A single number is wanted: how many lines of the data below include the string "Bracelets"?
═══ Source data
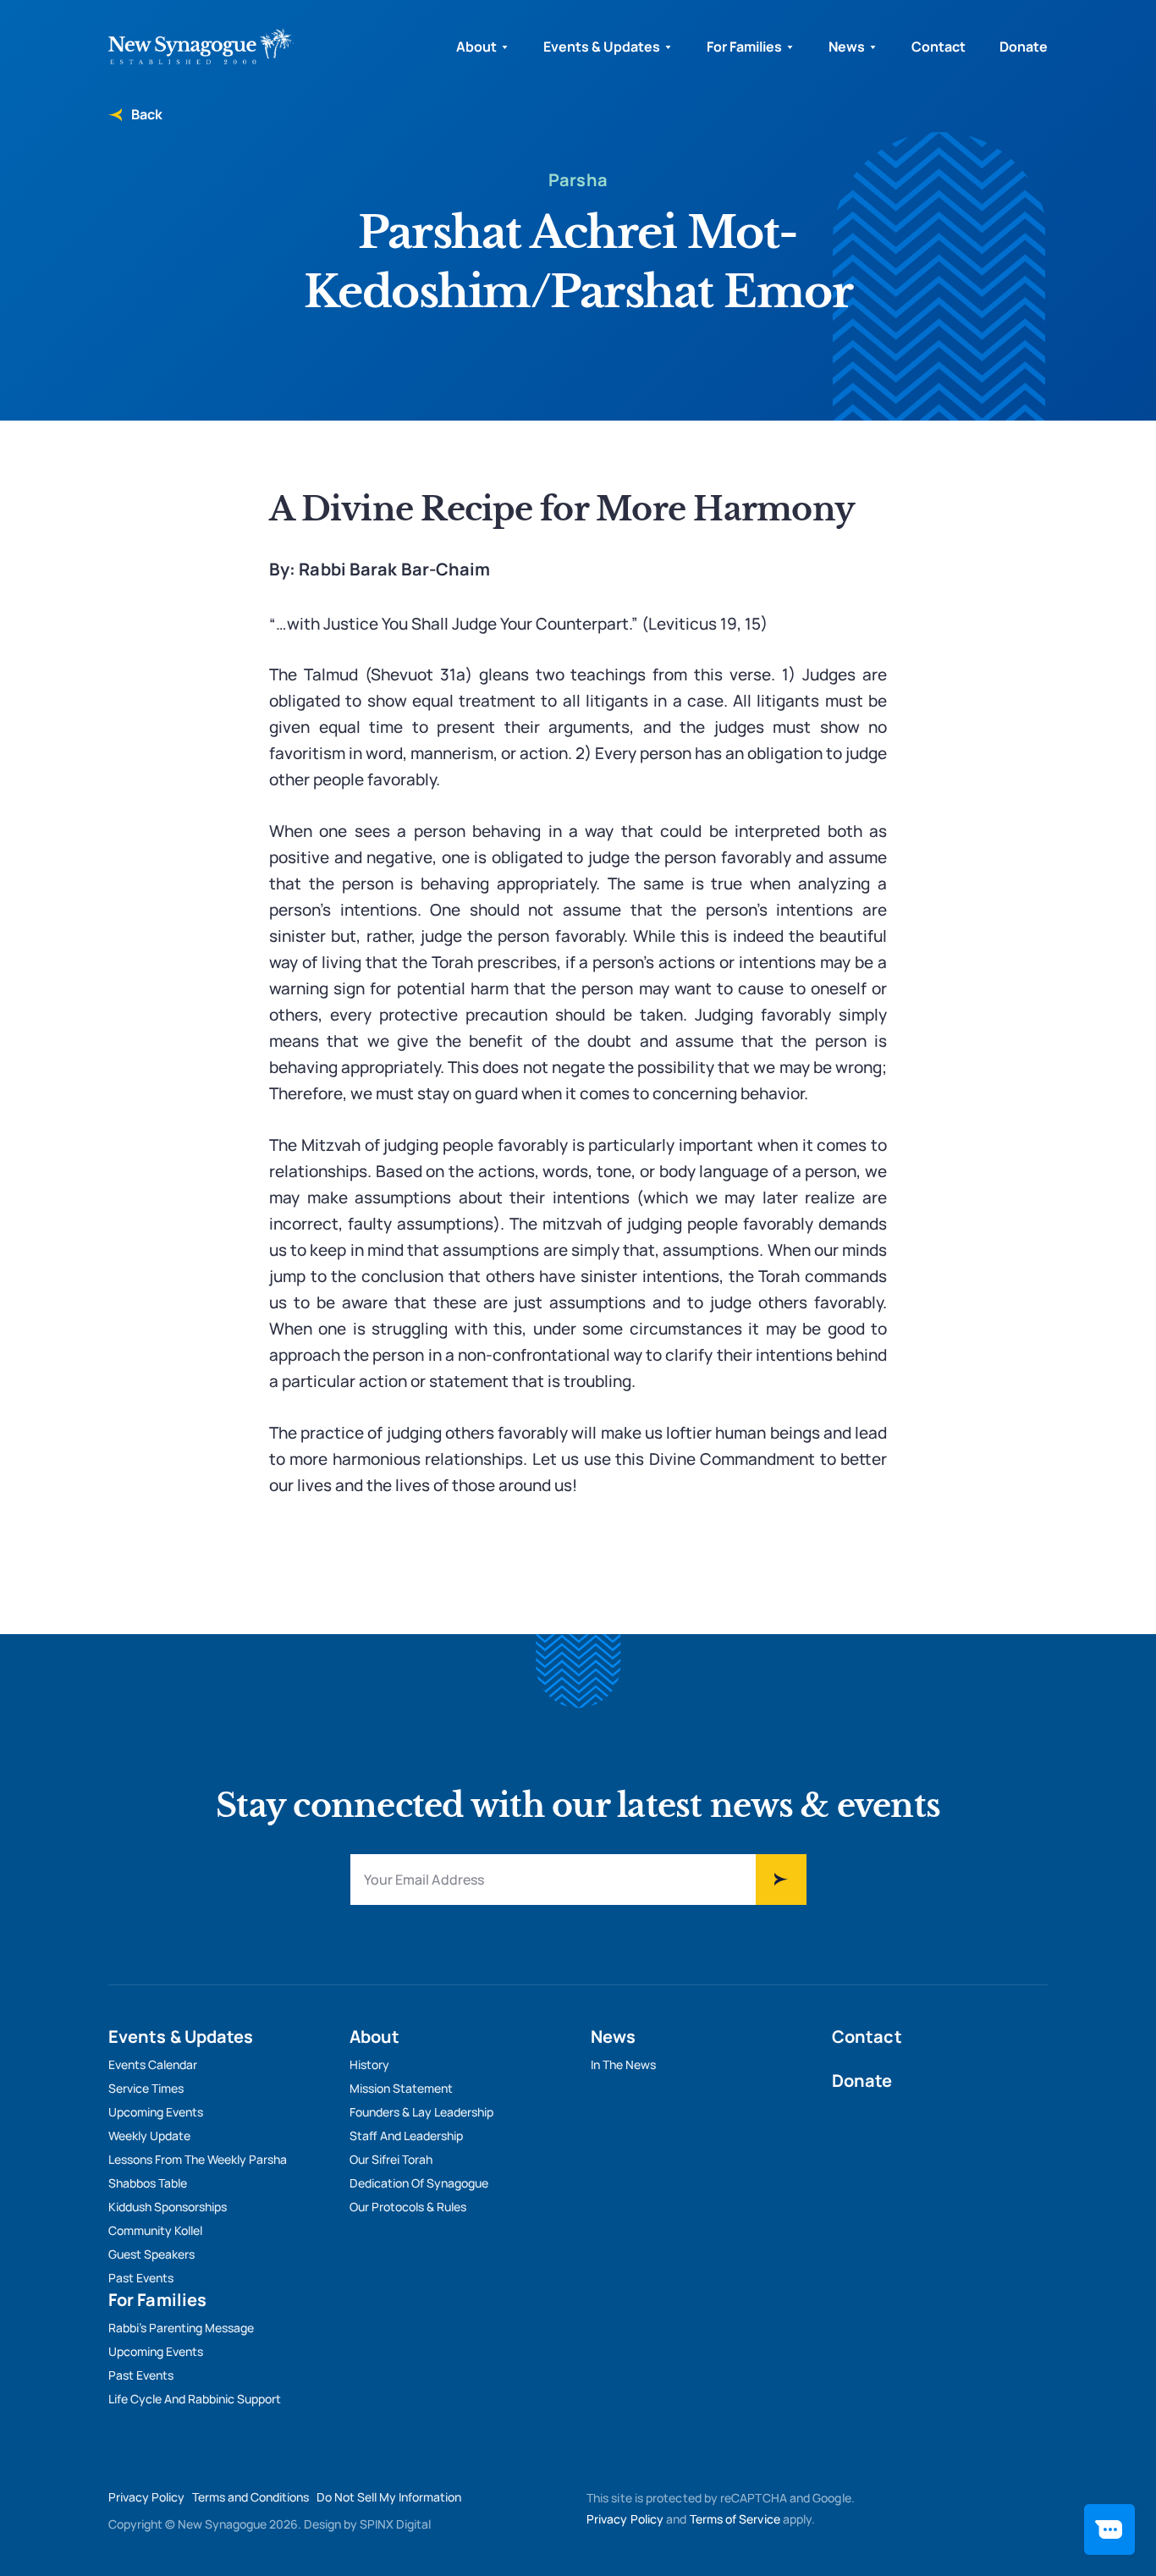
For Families (744, 46)
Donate (1023, 46)
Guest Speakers (151, 2254)
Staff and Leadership (406, 2135)
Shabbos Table (147, 2183)
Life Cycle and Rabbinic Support (194, 2399)
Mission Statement (401, 2088)
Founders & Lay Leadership (421, 2112)
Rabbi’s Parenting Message (181, 2328)
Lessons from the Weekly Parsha (197, 2159)
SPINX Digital (395, 2524)
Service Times (146, 2088)
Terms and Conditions (250, 2497)
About (476, 46)
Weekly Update (149, 2135)
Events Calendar (152, 2064)
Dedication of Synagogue (419, 2183)
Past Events (140, 2278)
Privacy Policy (146, 2497)
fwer (781, 1879)
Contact (938, 46)
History (369, 2064)
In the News (623, 2064)
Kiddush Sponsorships (167, 2207)
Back (145, 114)
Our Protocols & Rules (408, 2207)
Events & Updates (601, 46)
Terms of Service (735, 2519)
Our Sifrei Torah (391, 2159)
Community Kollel (155, 2230)
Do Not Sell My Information (389, 2497)
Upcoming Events (155, 2112)
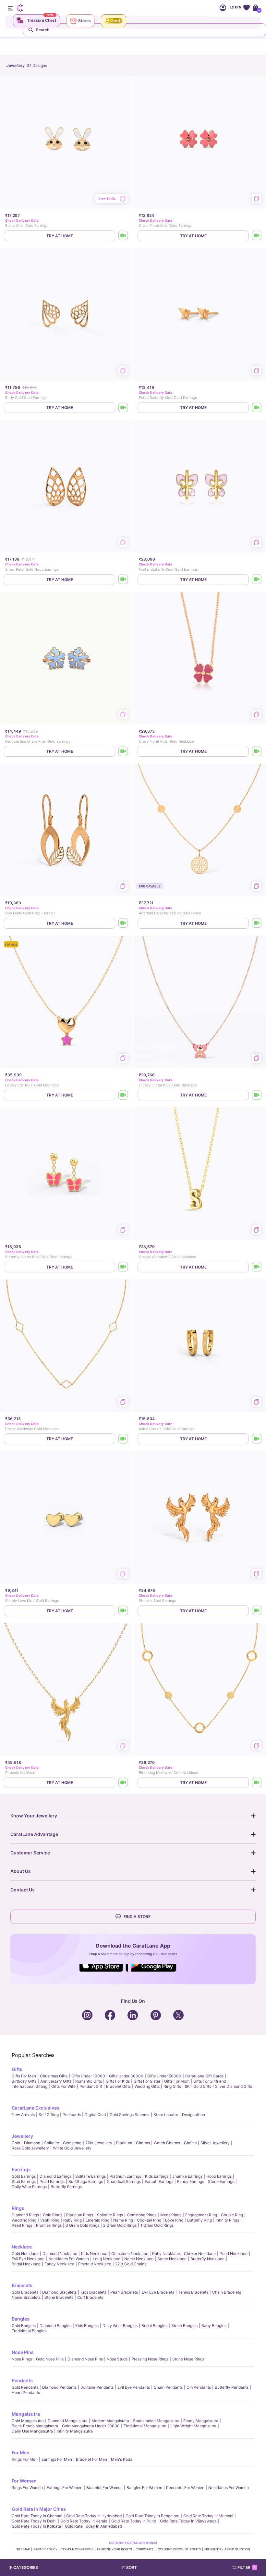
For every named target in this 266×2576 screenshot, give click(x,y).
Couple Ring (232, 2214)
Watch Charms (167, 2142)
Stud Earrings (24, 2181)
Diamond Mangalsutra (68, 2420)
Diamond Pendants (59, 2387)
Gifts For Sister (147, 2081)
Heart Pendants (26, 2392)
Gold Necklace (25, 2253)
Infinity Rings (227, 2220)
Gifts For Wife (63, 2086)
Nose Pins (23, 2352)
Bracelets (22, 2285)
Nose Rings (22, 2359)
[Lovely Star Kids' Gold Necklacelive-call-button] (123, 1095)
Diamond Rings (25, 2214)
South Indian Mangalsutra (156, 2420)
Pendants (22, 2380)
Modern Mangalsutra (110, 2420)
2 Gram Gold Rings (120, 2225)
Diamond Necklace (59, 2253)
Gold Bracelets (25, 2292)
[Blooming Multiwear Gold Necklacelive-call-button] (257, 1782)
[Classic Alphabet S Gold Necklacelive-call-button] (257, 1267)
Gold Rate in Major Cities (39, 2509)
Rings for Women (27, 2487)
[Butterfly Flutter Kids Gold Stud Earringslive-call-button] (123, 1267)
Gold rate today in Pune (133, 2521)
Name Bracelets (26, 2297)
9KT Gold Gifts (198, 2086)
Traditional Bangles (29, 2330)
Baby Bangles (213, 2325)
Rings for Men (25, 2459)
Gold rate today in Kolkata (36, 2526)
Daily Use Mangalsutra (32, 2431)
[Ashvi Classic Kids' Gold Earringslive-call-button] (257, 1438)
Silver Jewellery (215, 2142)
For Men (21, 2452)
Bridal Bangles (154, 2325)
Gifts (17, 2069)
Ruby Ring (72, 2220)
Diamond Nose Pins (85, 2359)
══════
* [Task answer]: 3